(PASSAGE begins)

The biggest revelations of Spare
I wasn’t even a third of the way into Spare, the new bombshell memoir written by Prince Harry, when I found myself with a frustrating recurring thought: He’s just an average bloke.
We all know there’s something magical about following the stories of royalty – especially one with such deep history as the House of Windsor.
But, as I journeyed through Prince Harry’s memoir Spare, I can’t help but marvel at the normalcy of his life. How he secretly played countless hours of Halo as a teen, how his “stag” party before his wedding involved giant boxing gloves, how his father – now the King of England – showed Harry a surprising amount of tenderness, frequently calling him “darling boy.” Our world has made such a spectacle of the royal family yet has failed to humanise their existence. No one considered how someone like Prince Harry would really feel about being labelled “the naughty one” when his teenage life sounded so abhorrently normal compared to the rest of us – despite the elite schooling and the rigorous attire, or how he felt with cameras constantly flashing in his face from the relentless “paps” he was always trying to get away from.

(PASSAGE ends)
(GIVEN MATERIAL begins)

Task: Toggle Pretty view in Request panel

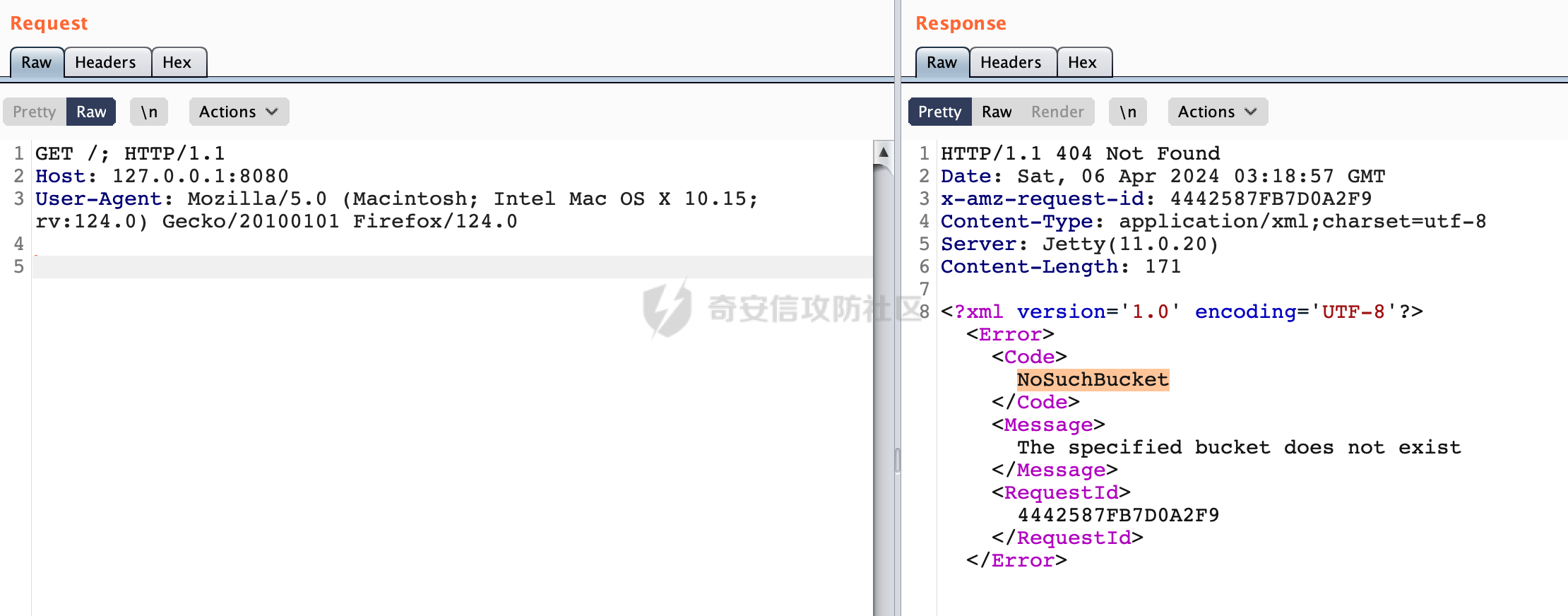Action: click(35, 112)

(GIVEN MATERIAL ends)

» YOUR TASKS:
a) In the passage about Spare, what did Harry's father frequently call him?
b) Transcribe the stretch of the passage about Spare from "The biggest revelations" through "an average bloke.".
You won't need the data to complete this exercise.

» SOLUTIONS BY TASK:
a) He frequently called Harry "darling boy."

b)
The biggest revelations of Spare
I wasn’t even a third of the way into Spare, the new bombshell memoir written by Prince Harry, when I found myself with a frustrating recurring thought: He’s just an average bloke.